Die 24 Kapitel sind von einem Prolog (1-6) und einem Epilog (176-187) umrahmt. Karenberg widmet sich zunächst der allgemeinen Frage nach den Zusammenhängen "moderner Heilkunde und klassischer Mythologie" (1), bevor er kursorisch die Grundlagen der medizinischen Fachsprache erläutert. Dabei weist er auf jenen zentralen humanwissenschaftlichen Dialog zwischen, wie er es nennt, "naturwissenschaftlich-technischen und literarisch humanistischen Bereich[en]" (6) hin, der auch in dieser Geschichte der Fachsprache zu erkennen ist. In seiner Darstellung verfolgt er jene 60 Bezeichnungen, "mythologisch-literarische[n] Eponyme", deren Namengeber ein fiktionales Wesen anthropomorpher Art ist, die sich in der medizinischen Terminologie finden und die "in mindestens einem von zwei deutschsprachigen Standardwörterbüchern der Medizin verzeichnet" (3) sind (Pschyrembel und Roche Lexikon Medizin).

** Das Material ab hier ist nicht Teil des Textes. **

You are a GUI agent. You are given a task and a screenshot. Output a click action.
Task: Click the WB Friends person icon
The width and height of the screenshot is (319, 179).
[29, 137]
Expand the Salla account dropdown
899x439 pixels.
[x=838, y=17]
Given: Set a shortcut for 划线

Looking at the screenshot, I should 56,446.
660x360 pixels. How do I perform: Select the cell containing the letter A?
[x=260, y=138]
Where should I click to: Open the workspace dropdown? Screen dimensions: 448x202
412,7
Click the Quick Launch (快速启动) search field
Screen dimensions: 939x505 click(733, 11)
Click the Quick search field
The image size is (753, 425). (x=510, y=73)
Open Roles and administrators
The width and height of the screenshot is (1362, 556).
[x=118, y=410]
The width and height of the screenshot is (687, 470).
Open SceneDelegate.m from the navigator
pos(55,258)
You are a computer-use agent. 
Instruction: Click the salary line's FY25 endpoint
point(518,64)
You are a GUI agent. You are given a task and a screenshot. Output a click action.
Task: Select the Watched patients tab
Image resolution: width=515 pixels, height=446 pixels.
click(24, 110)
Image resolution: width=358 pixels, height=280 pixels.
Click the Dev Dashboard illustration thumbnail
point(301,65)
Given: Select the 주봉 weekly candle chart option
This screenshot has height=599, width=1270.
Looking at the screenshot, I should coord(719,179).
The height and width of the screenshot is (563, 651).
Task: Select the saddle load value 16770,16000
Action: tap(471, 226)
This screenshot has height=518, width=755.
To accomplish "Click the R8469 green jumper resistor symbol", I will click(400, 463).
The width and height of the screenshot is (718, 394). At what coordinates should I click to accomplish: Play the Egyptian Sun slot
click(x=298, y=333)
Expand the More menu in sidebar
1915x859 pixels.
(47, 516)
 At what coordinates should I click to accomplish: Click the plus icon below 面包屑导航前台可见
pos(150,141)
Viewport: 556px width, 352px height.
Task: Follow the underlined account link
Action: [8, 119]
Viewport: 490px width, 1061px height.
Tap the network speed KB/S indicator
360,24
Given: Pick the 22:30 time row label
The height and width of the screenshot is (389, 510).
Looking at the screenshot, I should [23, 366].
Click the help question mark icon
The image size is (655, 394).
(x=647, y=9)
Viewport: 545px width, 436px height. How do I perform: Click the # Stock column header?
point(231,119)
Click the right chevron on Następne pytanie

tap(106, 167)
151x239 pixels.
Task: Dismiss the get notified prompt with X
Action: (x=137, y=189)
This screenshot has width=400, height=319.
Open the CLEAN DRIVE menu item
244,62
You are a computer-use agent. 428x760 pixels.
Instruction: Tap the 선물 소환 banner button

Die Kapitel folgen einem einheitlichem Gliederungsschema: Nach einer knappen Darstellung der Überlieferung (unter Einschluss bildlicher Darstellungen - es sind 55 Abbildungen mit Bildunterschrift und Herkunftsnachweis reproduziert worden), die "für das Verständnis medizinischer Termini entscheidend ist" (4), folgen Überlegungen zur "Verwendungsgeschichte" (5) dieser Ausdrücke in der modernen Medizin. Am Ende eines jeden dieser 24 Kapitel finden sich hilfreiche bibliografische Hinweise, bei denen stets auch die aktuelle Forschung berücksichtigt wurde.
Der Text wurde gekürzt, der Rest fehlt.